Di programmato ci può essere ben poco in un ritiro prematuro come questo, ma in quel suo «ora è il momento di vivere nuove esperienze» scorgo anche una nota di sollievo, dietro il rimpianto. Che cosa ci lascia, dunque, Eden Hazard, che nella vita, al contrario di tanti che ci hanno provato e hanno fallito, ha fatto il calciatore? E lo ha fatto a livelli altissimi? La finezza e l’intelligenza delle sue aperture. La sofisticata potenza delle sue conclusioni da fuori. Il suo dribbling diabolico, perché mi ha sempre ricordato la melliflua velenosità del serpente di Adamo ed Eva – il modo in cui, al termine del dribbling, un secondo prima di lasciar partire il tiro, si allargava il pallone sull’esterno, spostandolo all’indietro. E ancora: i suoi anni d’oro al Chelsea, articolatisi in vittorie di squadra e giocate di grande bellezza e intelligenza. Le sue bordate dalla distanza, i calci piazzati, le rasoiate in diagonale che contro fisica e logica e avversari riuscivano comunque a trovare la via del gol. I suoi tiri a giro dove la palla si alzava indemoniata e finiva sotto l’incrocio più lontano in un unico magnifico arco.

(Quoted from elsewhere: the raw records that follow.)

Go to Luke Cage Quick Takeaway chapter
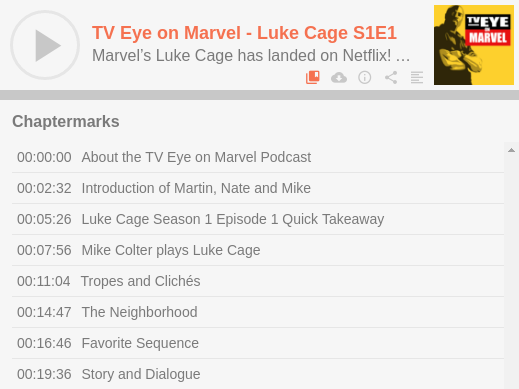This screenshot has height=389, width=519. 258,219
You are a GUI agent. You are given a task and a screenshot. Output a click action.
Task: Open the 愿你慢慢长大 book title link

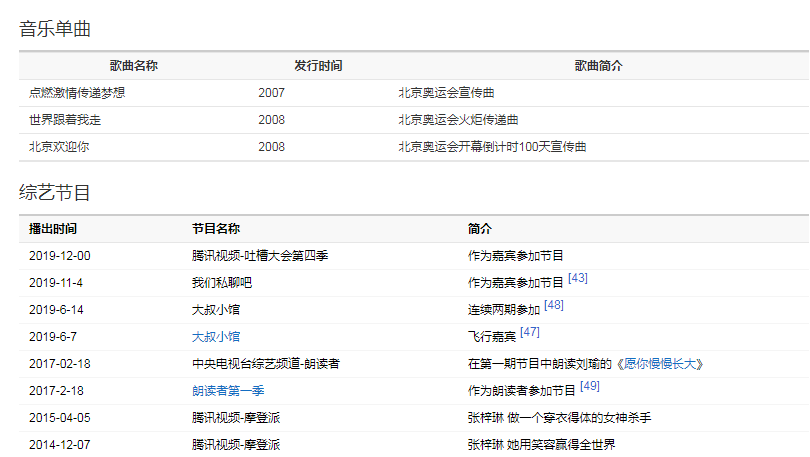pyautogui.click(x=661, y=364)
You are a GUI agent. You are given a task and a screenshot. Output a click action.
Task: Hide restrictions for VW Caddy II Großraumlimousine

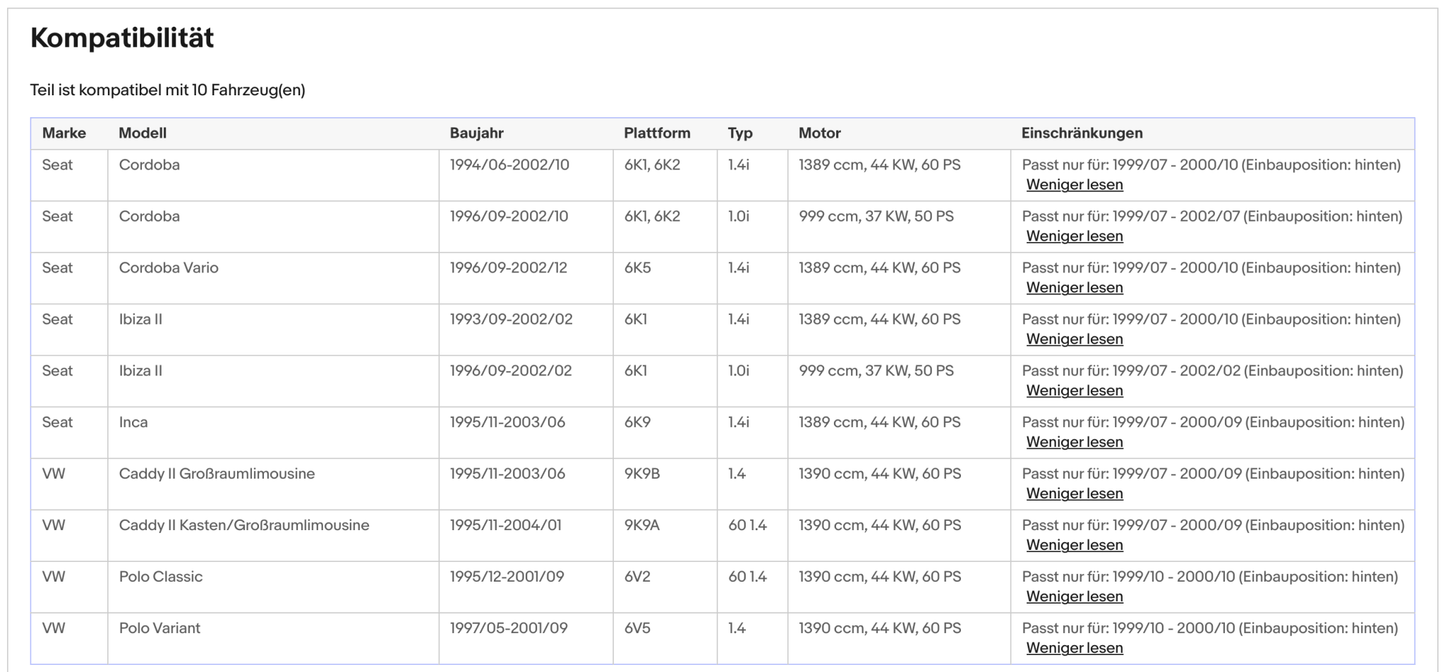(x=1074, y=494)
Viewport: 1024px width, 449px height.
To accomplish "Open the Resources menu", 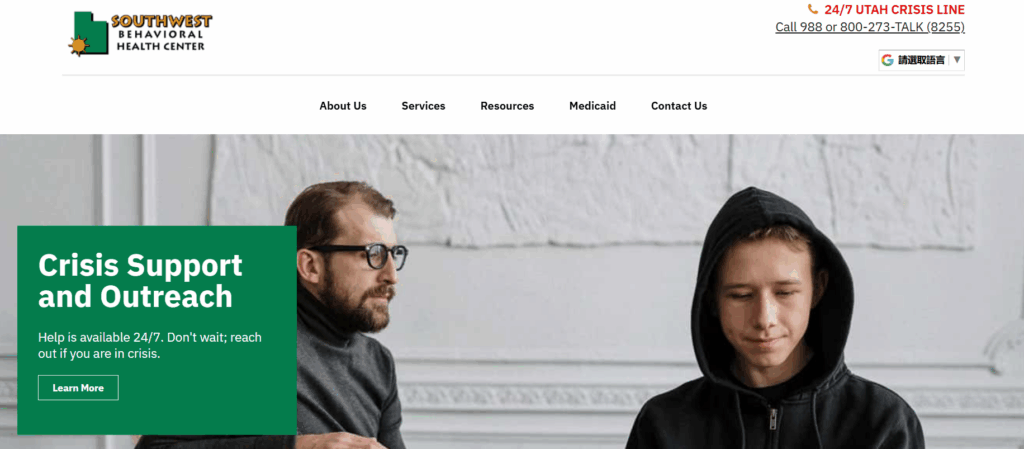I will tap(507, 106).
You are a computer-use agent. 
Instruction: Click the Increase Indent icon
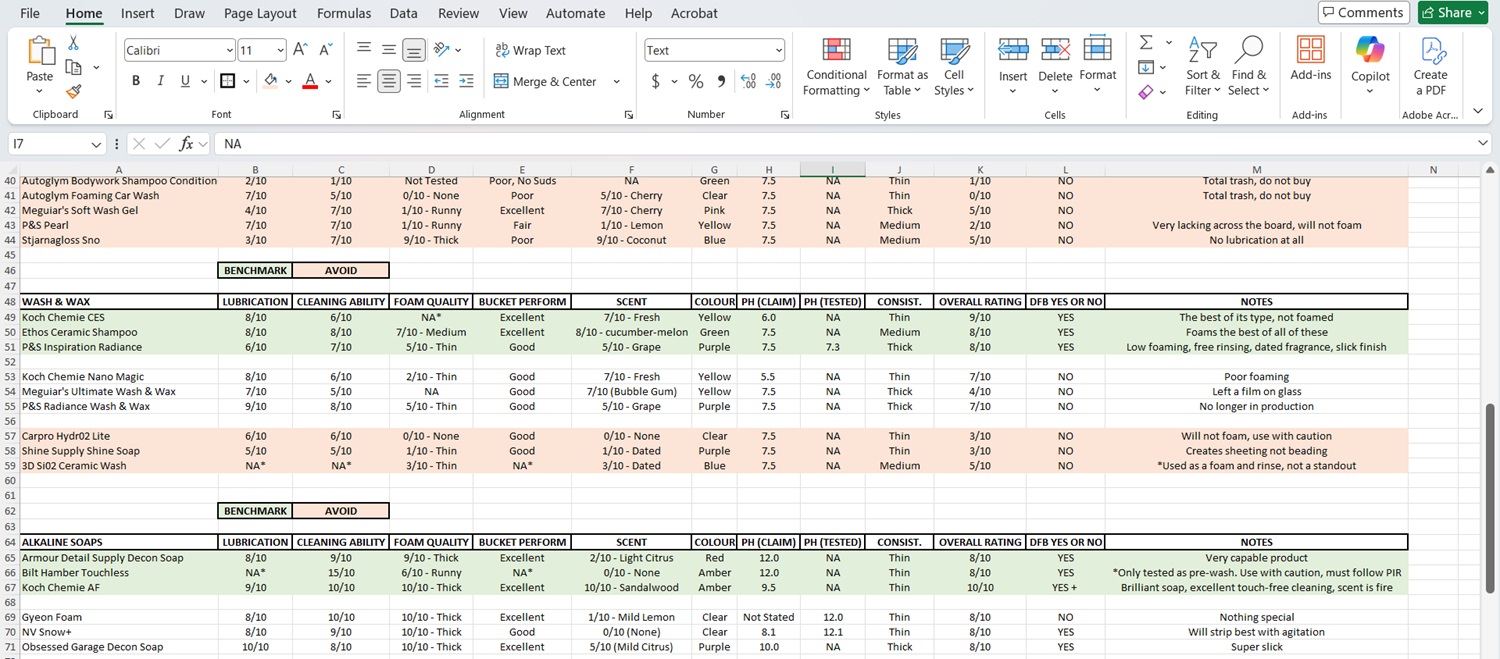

Di quest’ultima tipologia, questa rete contro il Tottenham è la mia preferita: Hazard che di prima, dal limite dell’area, dopo essere partito da centrocampo e aver triangolato con Costa, apre sotto il sette con la naturalezza dei grandi, con la visione degli artisti.
Quindi la domanda È stato un campione o un bluff? è in realtà una domanda ingenerosa, molto ingenerosa – per non dire insensata – alla luce del grande giocatore che Hazard ha dimostrato di essere, quando era in forma e in salute. Un numero dieci che se avesse avuto il pregio – o il privilegio? – della continuità, oggi potrebbe stare nel discorso – aleatorio, pretenzioso, ma anche sempre divertente da fare (perché il calcio è anche questo, è anche dibattito inconcludente sull’indefinibile) – di Messi e Cristiano Ronaldo. Cosa che ad Hazard stesso poco interesserà, ormai. Perché, come ha scritto nel suo messaggio di addio al calcio giocato, ora è tempo di guardare al futuro. E di lasciarsi finalmente alle spalle la tempesta.